Even though Erie County won’t own the new stadium, it will own the parking lot, which makes the county a party to the community benefits agreement, that will amount to millions of dollars that a third party will manage, which can be used to benefit the surrounding community.

While Poloncarz preferred the new stadium be built in downtown Buffalo, having control of the old stadium site and parking lot will help the county retain that leverage.

Assurances about the fate of surrounding neighborhoods is what kept Knox County, Tenn. Commissioner Dasha Lundy from opposing the Knoxville Multi-Use Stadium in her district.

“I was a ‘no’ two weeks before our vote,” she said. “I lost sleep for months. How can I vote yes, when in the background, this is where urban renewal happened? this is where a Black business district was removed in the 1960s, where people lost their homes and churches?”

On top of that, she was worried about how new development would upend property values near the stadium.

“I definitely believe in economic development, but my question is, I always ask, ‘How do you develop without displacing?’” she said. “So, what can we do to make sure this multi-use stadium serves everybody and not just a certain population?”

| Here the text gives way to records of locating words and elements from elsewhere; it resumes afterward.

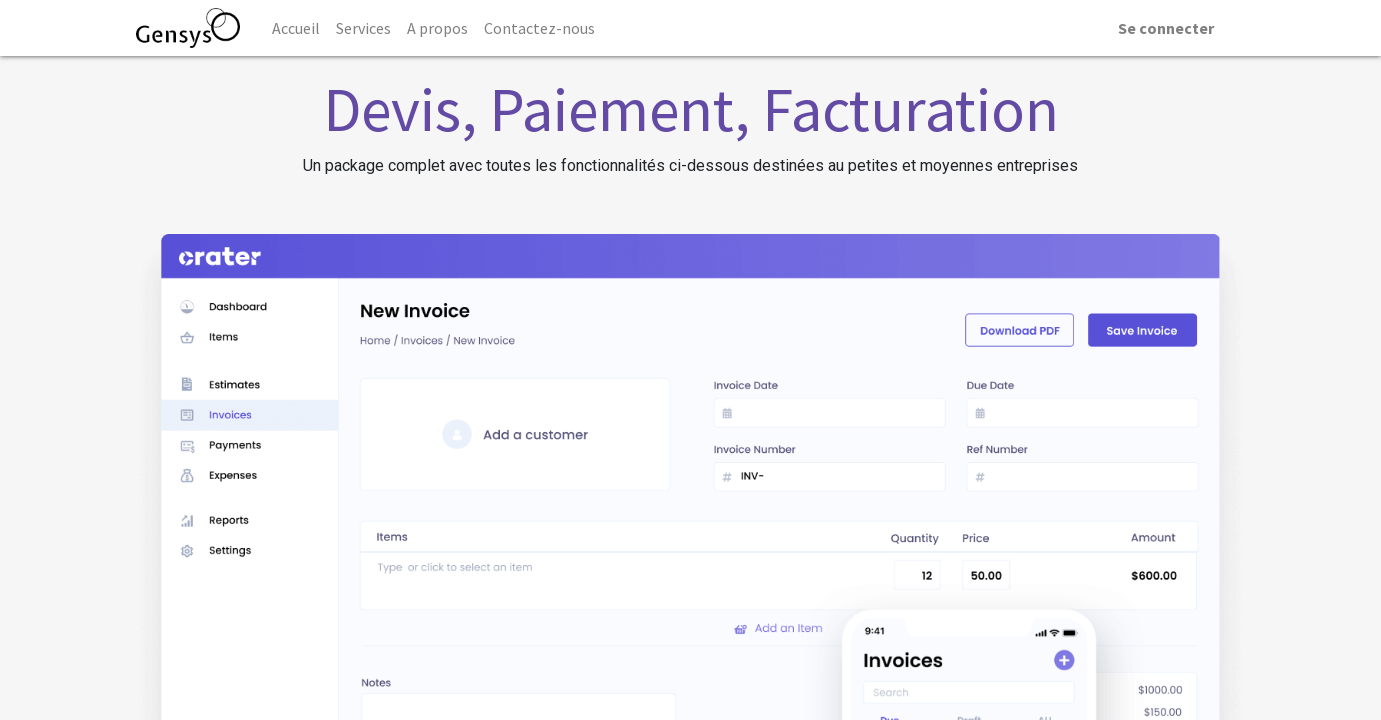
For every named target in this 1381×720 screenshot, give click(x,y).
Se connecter (1166, 28)
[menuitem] (296, 28)
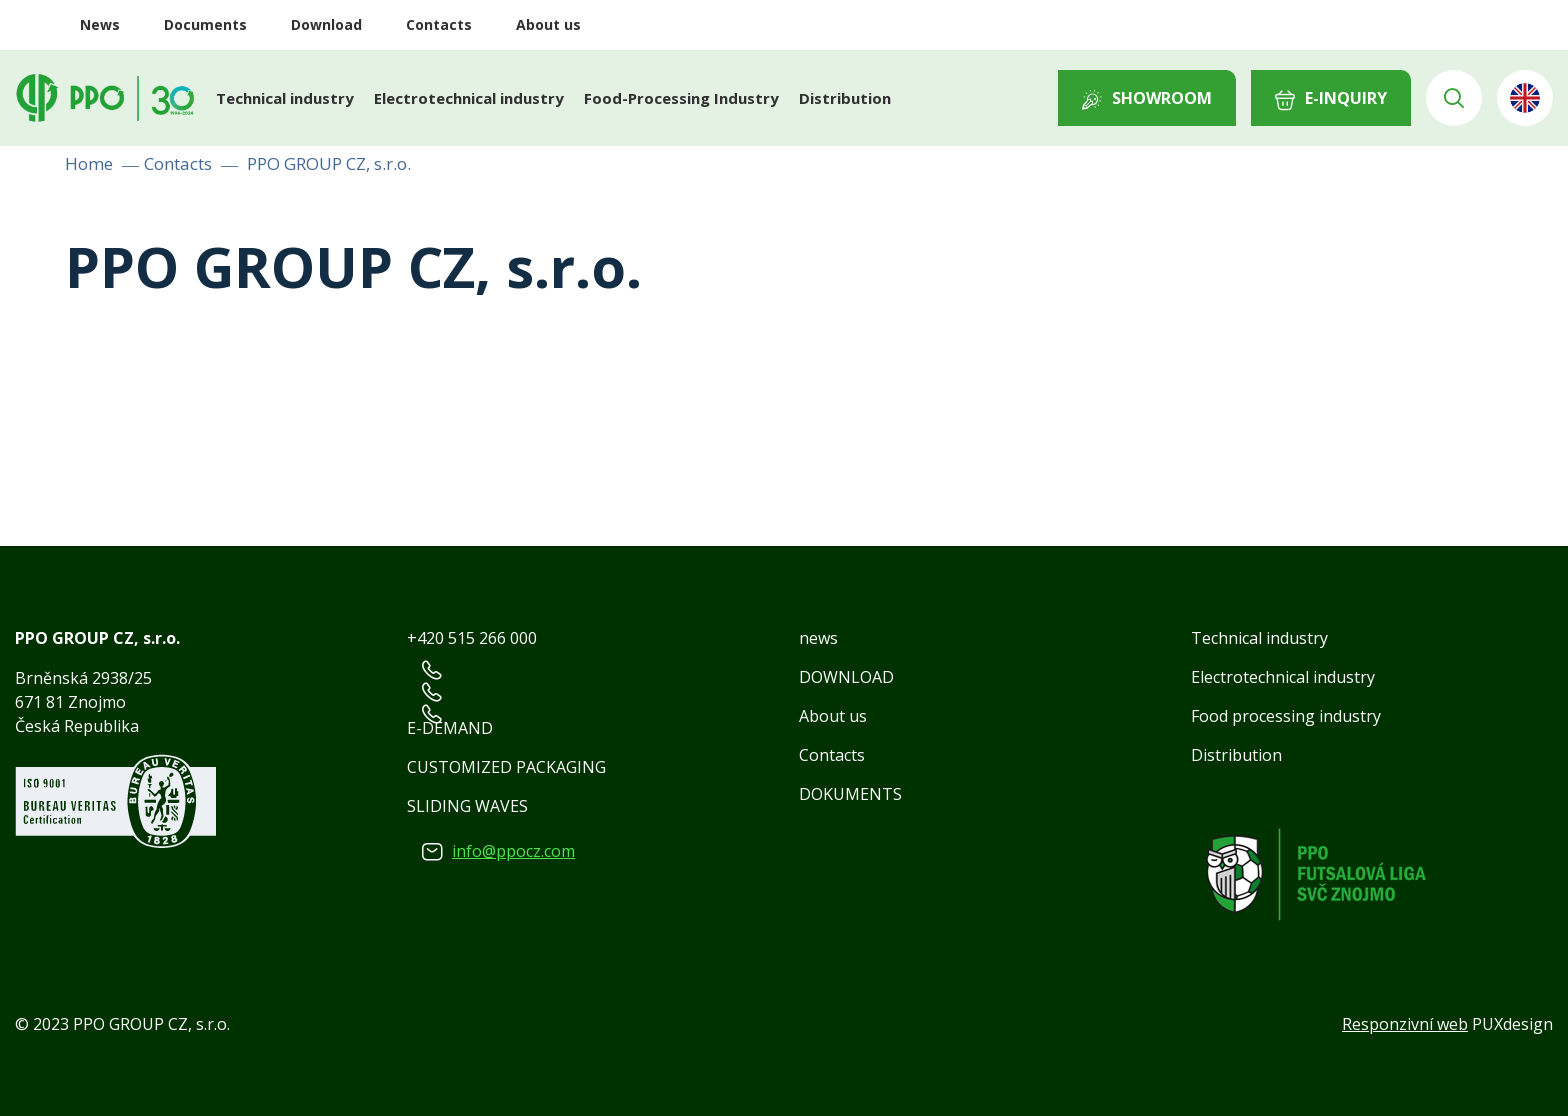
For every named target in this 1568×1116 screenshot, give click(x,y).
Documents (205, 24)
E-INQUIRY (1346, 98)
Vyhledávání (1454, 98)
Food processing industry (1286, 716)
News (100, 24)
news (818, 638)
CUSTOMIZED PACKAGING (506, 767)
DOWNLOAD (846, 677)
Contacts (439, 24)
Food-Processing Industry (681, 98)
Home (89, 163)
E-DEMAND (450, 728)
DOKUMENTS (850, 794)
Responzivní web (1405, 1024)
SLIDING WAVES (467, 806)
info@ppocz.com (513, 851)
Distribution (845, 98)
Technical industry (285, 98)
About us (548, 24)
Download (326, 24)
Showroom (1162, 98)
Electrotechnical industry (469, 98)
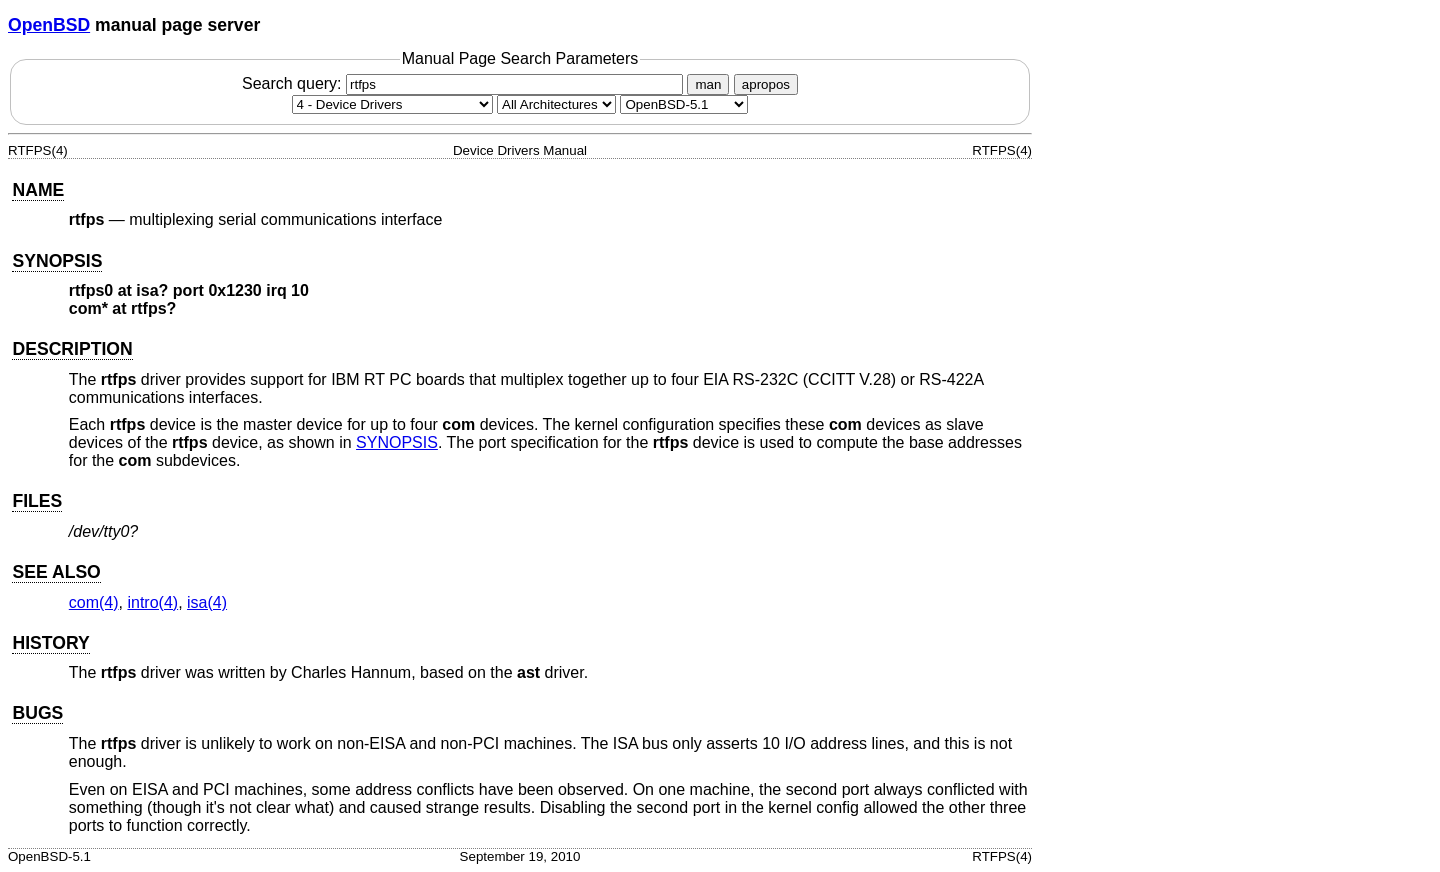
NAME (38, 190)
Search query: (465, 83)
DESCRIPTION (72, 349)
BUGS (37, 713)
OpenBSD (49, 25)
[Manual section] (392, 104)
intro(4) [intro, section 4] (152, 602)
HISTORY (50, 643)
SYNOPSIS (57, 261)
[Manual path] (684, 104)
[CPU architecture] (556, 104)
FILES (37, 501)
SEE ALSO (56, 572)
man (708, 84)
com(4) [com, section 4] (94, 602)
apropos (766, 84)
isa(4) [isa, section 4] (207, 602)
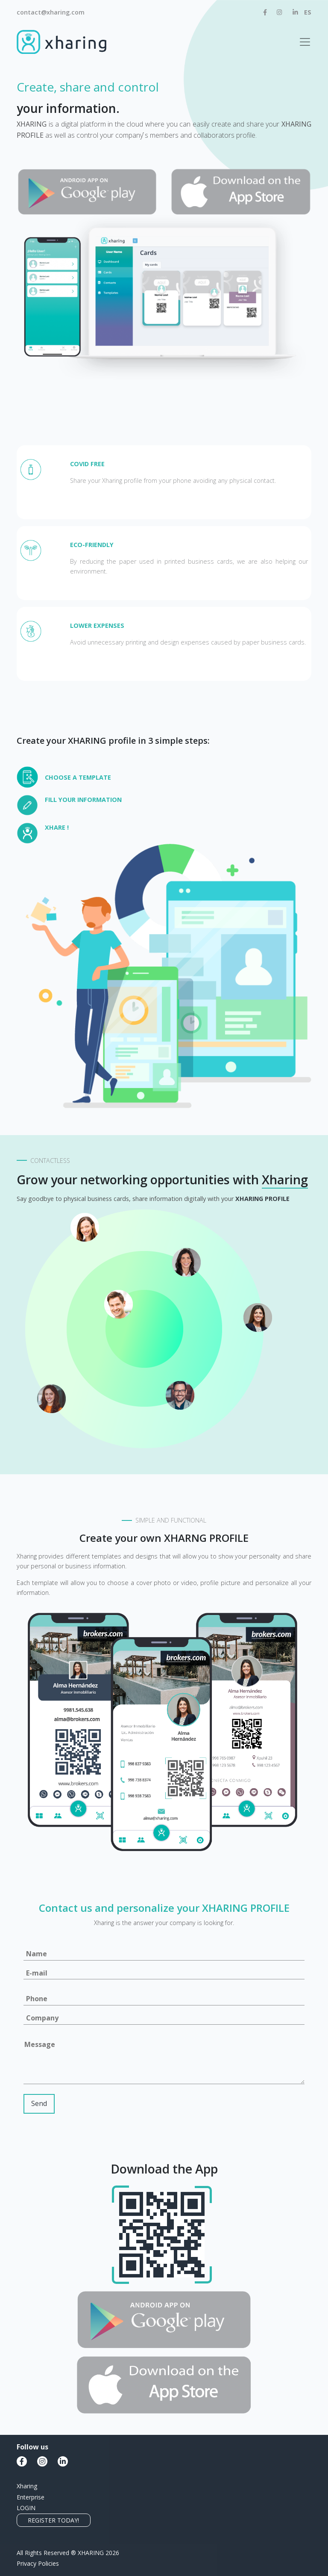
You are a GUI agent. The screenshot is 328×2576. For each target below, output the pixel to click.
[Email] (164, 1973)
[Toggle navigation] (305, 42)
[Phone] (164, 1999)
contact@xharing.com (51, 12)
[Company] (164, 2018)
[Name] (164, 1954)
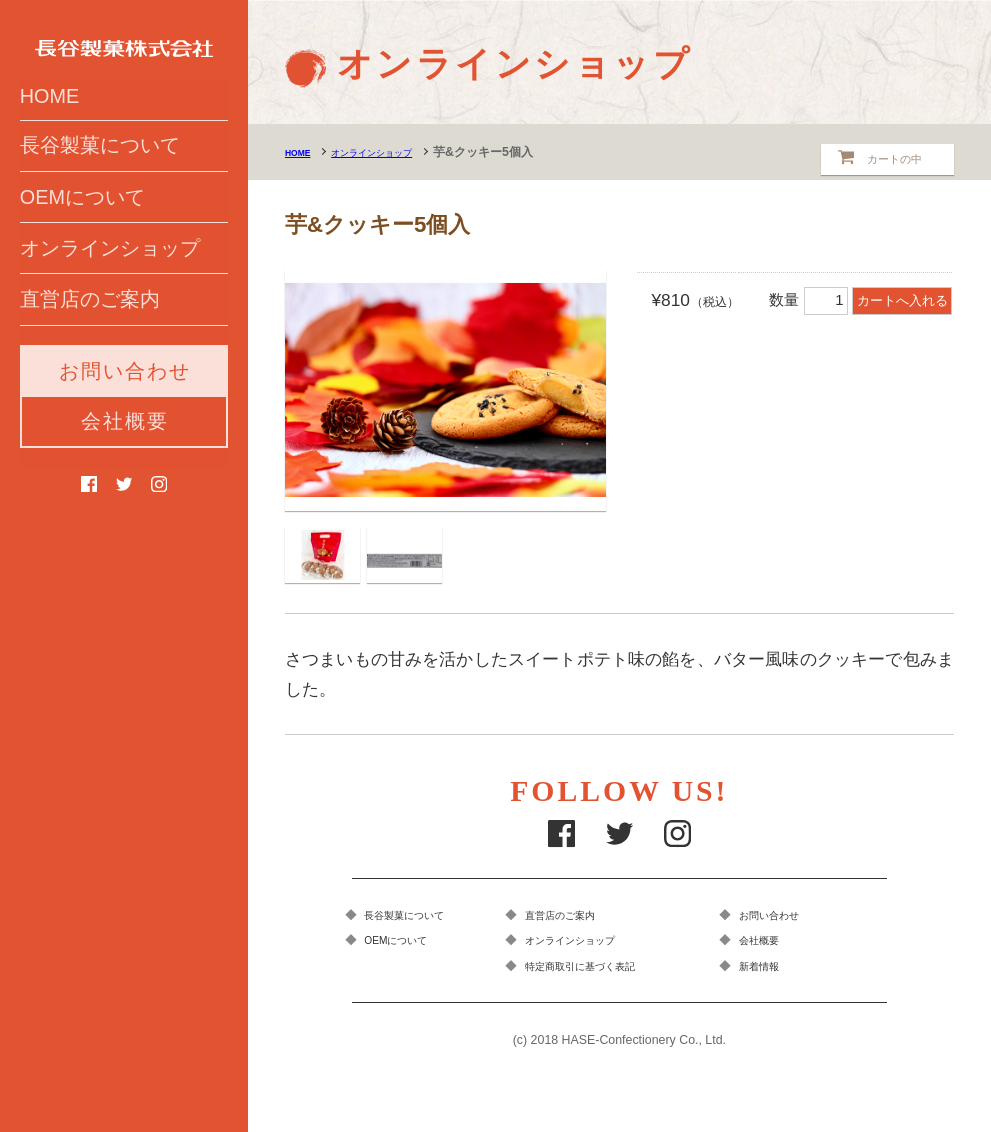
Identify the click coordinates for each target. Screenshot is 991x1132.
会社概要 (125, 479)
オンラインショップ (110, 296)
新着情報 (776, 970)
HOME (49, 125)
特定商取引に (614, 970)
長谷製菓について (100, 181)
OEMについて (82, 238)
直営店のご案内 (90, 354)
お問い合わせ (125, 429)
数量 (810, 300)
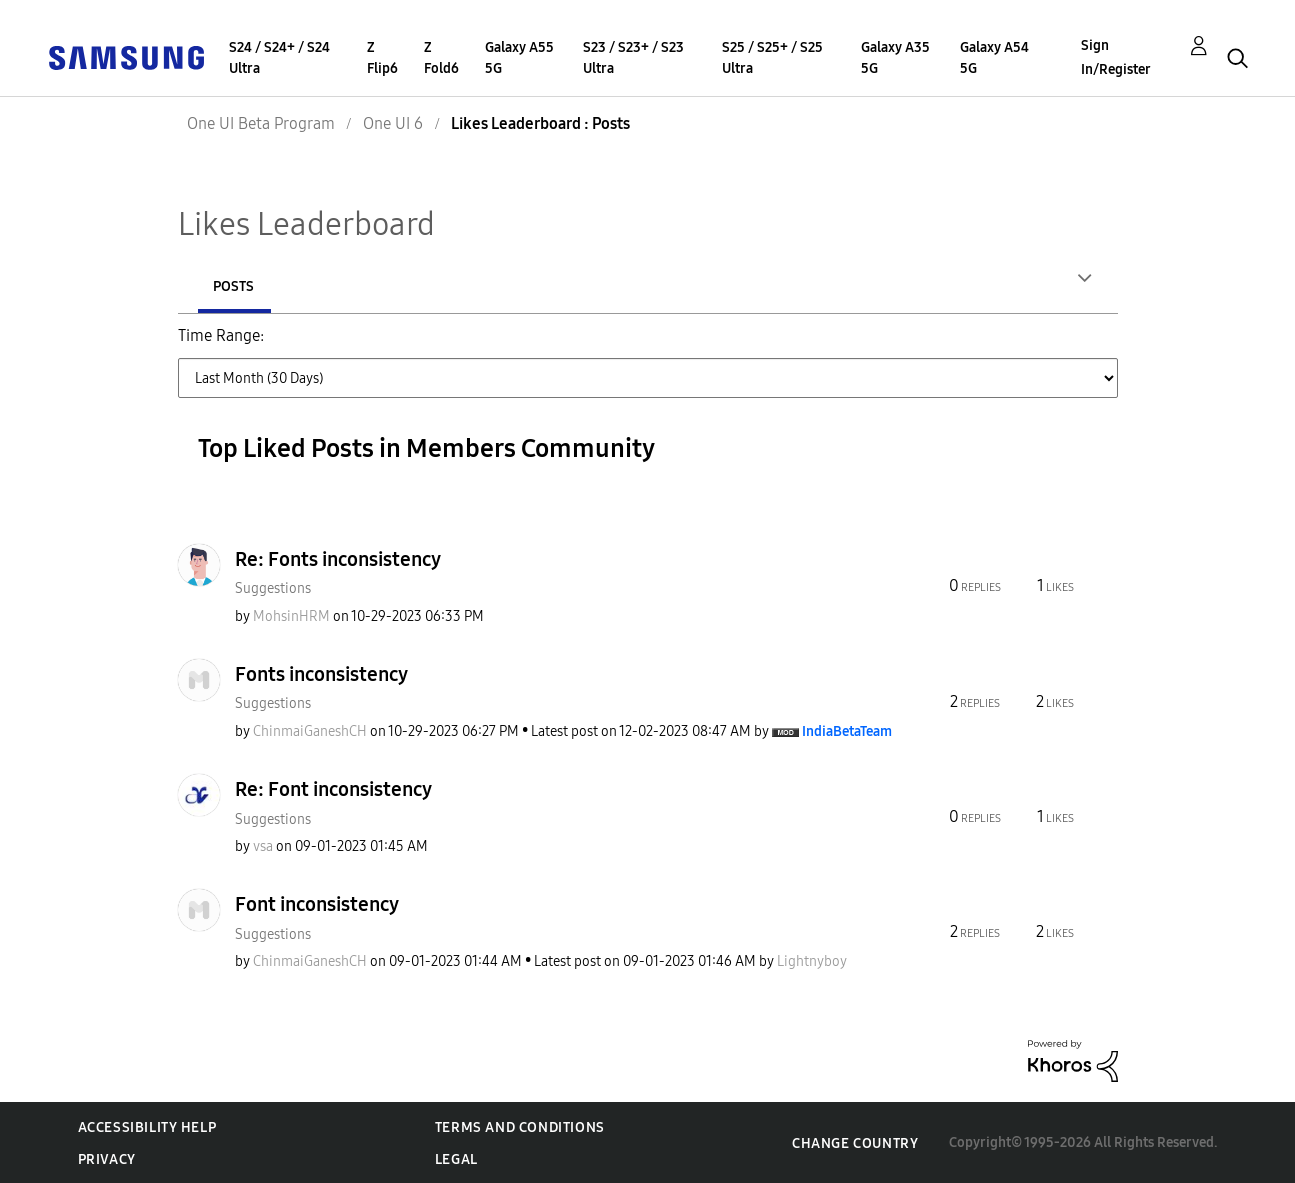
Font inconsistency (317, 903)
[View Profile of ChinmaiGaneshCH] (310, 730)
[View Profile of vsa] (263, 845)
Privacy (107, 1158)
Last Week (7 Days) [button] (504, 347)
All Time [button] (395, 391)
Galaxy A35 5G (895, 58)
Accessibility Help (147, 1126)
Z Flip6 (382, 58)
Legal (456, 1158)
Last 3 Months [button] (830, 347)
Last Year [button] (303, 391)
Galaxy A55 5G (519, 58)
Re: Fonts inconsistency (338, 558)
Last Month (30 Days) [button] (675, 347)
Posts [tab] (367, 286)
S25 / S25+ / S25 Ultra (772, 58)
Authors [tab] (244, 286)
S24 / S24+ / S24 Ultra (279, 58)
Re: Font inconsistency (333, 788)
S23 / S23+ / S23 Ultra (633, 58)
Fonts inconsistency (321, 673)
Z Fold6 (441, 58)
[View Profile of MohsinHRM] (291, 615)
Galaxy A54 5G (994, 58)
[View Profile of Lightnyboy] (812, 960)
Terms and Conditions (520, 1126)
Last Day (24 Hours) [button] (340, 347)
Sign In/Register (1116, 57)
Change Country (855, 1142)
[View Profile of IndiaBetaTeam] (847, 730)
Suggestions (273, 587)
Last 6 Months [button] (960, 347)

The Tennessee Smokies owner, who also serves as president of the University of Tennessee, assured Lundy by giving a proportionate share of the sports authority vote to members of minority groups who live near the stadium, an internship program for local youths and a commitment to local hiring during construction of the stadium, which will cost more than $150 million.

“It’s an amazing opportunity for my community,” she said. “I kept thinking about all those subcontractors, those minority-owned businesses who just want a chance to maybe make five or six figures in their life.”